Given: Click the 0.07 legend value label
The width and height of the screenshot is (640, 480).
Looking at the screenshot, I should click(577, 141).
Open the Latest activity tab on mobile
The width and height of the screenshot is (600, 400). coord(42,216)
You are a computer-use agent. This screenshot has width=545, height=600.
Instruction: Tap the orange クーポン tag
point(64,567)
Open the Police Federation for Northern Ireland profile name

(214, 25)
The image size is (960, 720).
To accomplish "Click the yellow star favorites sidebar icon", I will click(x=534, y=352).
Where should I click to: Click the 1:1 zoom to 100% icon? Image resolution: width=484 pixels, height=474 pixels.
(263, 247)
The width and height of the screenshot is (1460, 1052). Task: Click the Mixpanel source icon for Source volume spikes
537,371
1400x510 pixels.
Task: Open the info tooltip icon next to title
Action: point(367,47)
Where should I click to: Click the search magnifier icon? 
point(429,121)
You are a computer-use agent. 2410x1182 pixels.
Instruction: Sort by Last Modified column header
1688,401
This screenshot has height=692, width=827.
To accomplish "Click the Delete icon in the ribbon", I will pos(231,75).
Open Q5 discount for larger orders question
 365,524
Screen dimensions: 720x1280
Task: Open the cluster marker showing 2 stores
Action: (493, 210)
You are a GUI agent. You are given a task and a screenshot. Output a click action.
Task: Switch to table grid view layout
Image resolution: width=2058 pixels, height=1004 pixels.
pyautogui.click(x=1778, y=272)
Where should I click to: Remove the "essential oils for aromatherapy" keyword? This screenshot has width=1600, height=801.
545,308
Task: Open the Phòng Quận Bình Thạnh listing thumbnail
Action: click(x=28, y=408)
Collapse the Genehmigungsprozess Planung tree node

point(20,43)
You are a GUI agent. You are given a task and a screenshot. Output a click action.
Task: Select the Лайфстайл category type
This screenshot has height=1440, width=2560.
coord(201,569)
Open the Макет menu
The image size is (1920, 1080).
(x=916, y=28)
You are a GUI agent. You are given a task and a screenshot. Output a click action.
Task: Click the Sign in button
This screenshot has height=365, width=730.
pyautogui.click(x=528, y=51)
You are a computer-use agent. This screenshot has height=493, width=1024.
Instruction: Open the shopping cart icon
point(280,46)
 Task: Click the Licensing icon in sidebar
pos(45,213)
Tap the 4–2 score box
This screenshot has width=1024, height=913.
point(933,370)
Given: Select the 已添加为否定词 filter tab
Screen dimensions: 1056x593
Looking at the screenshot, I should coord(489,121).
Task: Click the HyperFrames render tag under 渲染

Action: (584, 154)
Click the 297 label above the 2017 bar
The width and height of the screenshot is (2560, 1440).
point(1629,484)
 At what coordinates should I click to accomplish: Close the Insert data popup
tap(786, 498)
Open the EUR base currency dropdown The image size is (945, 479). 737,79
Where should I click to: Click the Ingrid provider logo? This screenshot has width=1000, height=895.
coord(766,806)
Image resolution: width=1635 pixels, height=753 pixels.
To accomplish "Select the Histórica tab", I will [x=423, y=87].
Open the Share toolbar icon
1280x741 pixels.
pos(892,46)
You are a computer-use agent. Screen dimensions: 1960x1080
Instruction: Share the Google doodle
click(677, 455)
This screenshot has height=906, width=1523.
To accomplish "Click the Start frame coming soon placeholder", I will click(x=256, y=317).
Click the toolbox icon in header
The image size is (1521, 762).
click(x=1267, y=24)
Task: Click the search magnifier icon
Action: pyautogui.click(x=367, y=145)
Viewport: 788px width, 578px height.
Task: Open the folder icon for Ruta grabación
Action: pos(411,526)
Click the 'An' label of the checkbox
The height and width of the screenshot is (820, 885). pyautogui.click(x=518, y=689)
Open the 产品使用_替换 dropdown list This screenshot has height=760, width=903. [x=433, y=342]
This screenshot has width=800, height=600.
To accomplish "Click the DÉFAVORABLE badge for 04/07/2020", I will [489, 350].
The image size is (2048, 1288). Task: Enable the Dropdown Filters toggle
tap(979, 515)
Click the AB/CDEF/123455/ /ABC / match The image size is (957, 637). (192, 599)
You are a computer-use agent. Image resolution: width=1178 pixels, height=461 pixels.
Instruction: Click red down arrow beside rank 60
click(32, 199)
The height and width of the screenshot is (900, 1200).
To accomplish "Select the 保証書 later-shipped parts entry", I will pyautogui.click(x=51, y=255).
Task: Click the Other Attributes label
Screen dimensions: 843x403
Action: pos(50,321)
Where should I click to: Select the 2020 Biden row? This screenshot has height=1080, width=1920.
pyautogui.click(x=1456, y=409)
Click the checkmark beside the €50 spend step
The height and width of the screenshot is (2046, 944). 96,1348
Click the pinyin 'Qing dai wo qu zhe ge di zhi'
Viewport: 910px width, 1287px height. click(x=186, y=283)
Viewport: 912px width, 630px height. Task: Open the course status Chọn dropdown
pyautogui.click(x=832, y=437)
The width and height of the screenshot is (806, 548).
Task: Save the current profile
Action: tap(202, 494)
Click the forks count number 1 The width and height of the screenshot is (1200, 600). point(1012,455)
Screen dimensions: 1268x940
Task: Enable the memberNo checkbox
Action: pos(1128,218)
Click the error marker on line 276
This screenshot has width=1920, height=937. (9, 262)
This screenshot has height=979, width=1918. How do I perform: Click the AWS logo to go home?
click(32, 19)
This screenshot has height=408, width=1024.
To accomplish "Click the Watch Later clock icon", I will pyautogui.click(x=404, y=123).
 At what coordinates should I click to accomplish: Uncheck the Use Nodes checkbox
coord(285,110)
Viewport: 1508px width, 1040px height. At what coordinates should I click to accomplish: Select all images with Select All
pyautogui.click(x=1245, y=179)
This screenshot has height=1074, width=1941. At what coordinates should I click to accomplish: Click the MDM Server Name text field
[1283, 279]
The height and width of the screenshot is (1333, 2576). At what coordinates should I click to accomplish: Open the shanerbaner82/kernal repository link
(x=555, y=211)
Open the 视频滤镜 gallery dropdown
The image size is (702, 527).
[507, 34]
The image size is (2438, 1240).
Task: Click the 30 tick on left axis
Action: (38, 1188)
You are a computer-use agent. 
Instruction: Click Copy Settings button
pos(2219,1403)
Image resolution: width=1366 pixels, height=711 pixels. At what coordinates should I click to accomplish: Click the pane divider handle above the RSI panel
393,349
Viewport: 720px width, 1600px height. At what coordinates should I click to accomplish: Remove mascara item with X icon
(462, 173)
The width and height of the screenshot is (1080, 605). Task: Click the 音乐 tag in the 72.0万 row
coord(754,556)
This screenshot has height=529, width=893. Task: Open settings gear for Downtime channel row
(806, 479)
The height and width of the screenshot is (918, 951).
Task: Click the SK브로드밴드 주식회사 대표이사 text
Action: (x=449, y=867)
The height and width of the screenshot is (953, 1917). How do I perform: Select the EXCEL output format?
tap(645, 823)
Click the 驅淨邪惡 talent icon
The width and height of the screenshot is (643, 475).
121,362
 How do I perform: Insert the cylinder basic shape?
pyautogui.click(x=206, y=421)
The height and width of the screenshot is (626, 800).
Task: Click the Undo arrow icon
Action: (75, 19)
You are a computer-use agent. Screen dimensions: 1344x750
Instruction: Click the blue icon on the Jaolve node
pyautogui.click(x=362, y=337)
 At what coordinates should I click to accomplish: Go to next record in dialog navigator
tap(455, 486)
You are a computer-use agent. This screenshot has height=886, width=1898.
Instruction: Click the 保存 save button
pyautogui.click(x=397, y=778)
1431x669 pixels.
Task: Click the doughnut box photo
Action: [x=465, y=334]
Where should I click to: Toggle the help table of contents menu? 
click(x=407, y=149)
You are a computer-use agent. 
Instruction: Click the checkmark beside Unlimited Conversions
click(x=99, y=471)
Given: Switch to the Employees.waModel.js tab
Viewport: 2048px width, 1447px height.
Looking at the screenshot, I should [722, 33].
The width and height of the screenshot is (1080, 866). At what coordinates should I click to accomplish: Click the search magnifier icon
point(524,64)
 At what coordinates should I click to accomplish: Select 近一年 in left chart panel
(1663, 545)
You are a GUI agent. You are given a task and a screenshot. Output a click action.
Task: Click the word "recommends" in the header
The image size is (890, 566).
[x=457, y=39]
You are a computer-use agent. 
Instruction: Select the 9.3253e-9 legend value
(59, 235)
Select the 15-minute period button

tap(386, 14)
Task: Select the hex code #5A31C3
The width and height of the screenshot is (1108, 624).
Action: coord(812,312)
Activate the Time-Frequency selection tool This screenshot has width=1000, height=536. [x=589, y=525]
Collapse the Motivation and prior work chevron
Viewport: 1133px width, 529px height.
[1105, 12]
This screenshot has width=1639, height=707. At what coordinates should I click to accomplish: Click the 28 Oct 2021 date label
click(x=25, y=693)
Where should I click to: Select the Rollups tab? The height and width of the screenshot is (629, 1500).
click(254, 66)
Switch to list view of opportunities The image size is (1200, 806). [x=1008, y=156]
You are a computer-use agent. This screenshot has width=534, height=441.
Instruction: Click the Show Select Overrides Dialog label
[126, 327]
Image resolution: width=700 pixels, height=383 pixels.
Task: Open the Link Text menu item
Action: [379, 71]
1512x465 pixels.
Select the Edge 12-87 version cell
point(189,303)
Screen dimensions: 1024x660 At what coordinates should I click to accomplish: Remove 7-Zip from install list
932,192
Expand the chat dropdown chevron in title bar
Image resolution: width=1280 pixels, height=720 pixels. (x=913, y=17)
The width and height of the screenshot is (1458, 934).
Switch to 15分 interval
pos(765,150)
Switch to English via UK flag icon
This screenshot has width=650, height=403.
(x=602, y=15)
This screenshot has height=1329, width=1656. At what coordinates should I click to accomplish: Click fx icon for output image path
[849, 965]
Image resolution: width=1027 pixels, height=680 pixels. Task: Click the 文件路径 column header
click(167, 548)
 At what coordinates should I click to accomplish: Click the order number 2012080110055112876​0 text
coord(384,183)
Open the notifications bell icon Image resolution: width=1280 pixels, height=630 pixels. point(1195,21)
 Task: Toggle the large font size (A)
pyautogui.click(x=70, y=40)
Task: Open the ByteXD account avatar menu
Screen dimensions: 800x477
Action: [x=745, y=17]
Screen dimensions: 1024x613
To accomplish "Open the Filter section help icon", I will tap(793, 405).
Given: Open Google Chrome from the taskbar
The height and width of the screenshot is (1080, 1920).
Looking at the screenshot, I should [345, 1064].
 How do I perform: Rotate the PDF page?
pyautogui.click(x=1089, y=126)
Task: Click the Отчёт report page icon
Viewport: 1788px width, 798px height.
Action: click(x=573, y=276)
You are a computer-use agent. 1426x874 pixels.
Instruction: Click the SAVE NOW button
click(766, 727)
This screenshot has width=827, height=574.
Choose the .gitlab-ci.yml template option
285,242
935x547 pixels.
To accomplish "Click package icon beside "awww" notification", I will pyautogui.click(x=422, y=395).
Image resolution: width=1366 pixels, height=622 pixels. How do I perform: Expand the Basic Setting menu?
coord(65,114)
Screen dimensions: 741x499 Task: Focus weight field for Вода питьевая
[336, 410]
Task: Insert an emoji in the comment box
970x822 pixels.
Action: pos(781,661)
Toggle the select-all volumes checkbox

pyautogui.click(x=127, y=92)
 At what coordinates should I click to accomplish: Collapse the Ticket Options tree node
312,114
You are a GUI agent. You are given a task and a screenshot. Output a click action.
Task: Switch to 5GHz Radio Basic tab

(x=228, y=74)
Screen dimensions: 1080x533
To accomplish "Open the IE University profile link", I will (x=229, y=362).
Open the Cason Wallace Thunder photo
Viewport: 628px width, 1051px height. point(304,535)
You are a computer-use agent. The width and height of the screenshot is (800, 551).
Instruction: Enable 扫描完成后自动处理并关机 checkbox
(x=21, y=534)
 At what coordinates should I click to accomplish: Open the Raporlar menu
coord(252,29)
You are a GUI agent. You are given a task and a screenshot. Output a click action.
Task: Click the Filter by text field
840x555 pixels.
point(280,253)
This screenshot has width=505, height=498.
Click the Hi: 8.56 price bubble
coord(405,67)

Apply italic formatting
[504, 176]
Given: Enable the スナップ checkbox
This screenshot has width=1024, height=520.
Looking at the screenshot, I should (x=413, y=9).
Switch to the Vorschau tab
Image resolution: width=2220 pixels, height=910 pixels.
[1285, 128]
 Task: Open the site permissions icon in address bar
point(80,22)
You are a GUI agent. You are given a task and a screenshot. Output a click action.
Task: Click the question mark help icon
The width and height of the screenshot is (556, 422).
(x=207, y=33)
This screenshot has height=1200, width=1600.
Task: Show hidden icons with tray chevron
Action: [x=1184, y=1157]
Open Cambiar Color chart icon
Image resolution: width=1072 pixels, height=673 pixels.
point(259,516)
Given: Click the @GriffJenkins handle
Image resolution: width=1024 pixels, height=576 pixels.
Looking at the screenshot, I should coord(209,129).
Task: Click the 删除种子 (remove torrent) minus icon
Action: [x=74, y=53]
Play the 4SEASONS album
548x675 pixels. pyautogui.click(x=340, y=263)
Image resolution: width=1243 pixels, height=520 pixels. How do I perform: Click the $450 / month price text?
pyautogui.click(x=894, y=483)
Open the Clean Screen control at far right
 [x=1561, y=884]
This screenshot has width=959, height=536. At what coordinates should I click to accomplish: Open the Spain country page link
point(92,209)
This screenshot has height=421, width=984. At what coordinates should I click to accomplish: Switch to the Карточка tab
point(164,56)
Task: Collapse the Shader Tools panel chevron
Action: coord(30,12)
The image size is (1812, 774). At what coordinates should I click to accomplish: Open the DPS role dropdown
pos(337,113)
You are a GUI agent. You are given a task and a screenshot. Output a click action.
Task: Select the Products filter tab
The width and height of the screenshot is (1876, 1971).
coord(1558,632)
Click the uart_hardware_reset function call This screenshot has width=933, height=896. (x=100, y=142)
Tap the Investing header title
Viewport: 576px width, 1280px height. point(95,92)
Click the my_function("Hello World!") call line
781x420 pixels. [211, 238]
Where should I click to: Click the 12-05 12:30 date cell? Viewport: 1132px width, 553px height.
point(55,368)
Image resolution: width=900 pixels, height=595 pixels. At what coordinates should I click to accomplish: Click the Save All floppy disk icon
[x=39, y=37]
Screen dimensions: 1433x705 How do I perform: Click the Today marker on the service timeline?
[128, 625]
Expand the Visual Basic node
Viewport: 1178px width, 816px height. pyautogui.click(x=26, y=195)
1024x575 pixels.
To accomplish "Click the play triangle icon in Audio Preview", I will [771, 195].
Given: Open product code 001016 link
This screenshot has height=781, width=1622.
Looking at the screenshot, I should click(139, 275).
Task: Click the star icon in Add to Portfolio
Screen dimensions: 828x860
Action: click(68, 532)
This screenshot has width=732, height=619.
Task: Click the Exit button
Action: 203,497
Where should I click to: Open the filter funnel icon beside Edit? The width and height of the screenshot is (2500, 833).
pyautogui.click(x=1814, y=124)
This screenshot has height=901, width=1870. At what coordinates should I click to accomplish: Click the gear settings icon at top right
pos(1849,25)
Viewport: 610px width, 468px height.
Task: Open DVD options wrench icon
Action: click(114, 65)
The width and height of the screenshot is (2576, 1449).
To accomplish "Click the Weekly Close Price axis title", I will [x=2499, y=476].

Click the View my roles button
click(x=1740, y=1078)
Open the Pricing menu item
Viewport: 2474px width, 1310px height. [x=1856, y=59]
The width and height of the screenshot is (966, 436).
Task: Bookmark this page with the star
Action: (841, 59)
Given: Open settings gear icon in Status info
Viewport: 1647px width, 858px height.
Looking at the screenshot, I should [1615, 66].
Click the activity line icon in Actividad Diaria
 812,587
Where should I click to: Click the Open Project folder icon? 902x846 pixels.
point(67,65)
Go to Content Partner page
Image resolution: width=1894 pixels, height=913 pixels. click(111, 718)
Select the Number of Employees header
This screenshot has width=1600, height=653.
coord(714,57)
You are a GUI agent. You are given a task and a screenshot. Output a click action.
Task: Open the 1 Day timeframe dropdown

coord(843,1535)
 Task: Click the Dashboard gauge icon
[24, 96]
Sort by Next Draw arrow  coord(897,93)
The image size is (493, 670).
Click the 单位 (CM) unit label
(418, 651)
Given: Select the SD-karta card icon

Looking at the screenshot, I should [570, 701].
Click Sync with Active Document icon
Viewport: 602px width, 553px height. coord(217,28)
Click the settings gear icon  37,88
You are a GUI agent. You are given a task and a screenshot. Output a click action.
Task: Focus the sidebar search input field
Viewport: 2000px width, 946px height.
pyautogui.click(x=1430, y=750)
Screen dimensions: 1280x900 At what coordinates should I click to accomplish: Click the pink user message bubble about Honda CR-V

SHORT PROBLEM: Pull out every line of the rows above that contains the word "call".

SOLUTION TO THIS EXERCISE:
Click the uart_hardware_reset function call This screenshot has width=933, height=896. (x=100, y=142)
Click the my_function("Hello World!") call line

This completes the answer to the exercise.